A l'âge de vingt ans, Girodet fut admis à concourir pour le grand prix. On sait que, lorsqu'ils sont en loge*,

* C'est le nom que l'on donne à l'atelier dans lequel sont renfermés, pendant un temps fixé, les jeunes peintres, sculpteurs, architectes, etc., admis à concourir pour le grand prix. Les élèves y sont soumis à une surveillance fixée par les réglemens.

les élèves ne peuvent rien apporter du dehors, et qu'ils n'ont d'autre ressource que celle d'y faire venir des modèles d'hommes. Soit qu'il voulût travailler, non-seulement le jour, mais encore une partie des nuits, comme il a fait depuis; soit qu'il eût l'espérance que son maître lui donnerait des conseils, il n'en est pas moins vrai que Girodet employa une partie du temps du concours à faire chez lui les études de ses figures; lorsqu'il les eut terminées et qu'il ne lui resta plus qu'à peindre son tableau, il mit ses dessins sous son habit pour les introduire dans sa loge; mais, son absence avait éveillé les soupçons; on prétend même qu'il avait été dénoncé par un de ses camarades: quoi qu'il en soit, la fraude fut découverte et il fut, selon le réglement, mis hors de concours.

+++

▶ [Petit exercice]:
Reproduisez mot pour mot l'intégralité du texte sur Girodet, note comprise.

▶ [Données fournies]:

+++

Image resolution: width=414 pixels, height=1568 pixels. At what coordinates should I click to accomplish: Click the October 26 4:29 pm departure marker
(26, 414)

+++

▶ [Réponse attendue]:
A l'âge de vingt ans, Girodet fut admis à concourir pour le grand prix. On sait que, lorsqu'ils sont en loge*,

* C'est le nom que l'on donne à l'atelier dans lequel sont renfermés, pendant un temps fixé, les jeunes peintres, sculpteurs, architectes, etc., admis à concourir pour le grand prix. Les élèves y sont soumis à une surveillance fixée par les réglemens.

les élèves ne peuvent rien apporter du dehors, et qu'ils n'ont d'autre ressource que celle d'y faire venir des modèles d'hommes. Soit qu'il voulût travailler, non-seulement le jour, mais encore une partie des nuits, comme il a fait depuis; soit qu'il eût l'espérance que son maître lui donnerait des conseils, il n'en est pas moins vrai que Girodet employa une partie du temps du concours à faire chez lui les études de ses figures; lorsqu'il les eut terminées et qu'il ne lui resta plus qu'à peindre son tableau, il mit ses dessins sous son habit pour les introduire dans sa loge; mais, son absence avait éveillé les soupçons; on prétend même qu'il avait été dénoncé par un de ses camarades: quoi qu'il en soit, la fraude fut découverte et il fut, selon le réglement, mis hors de concours.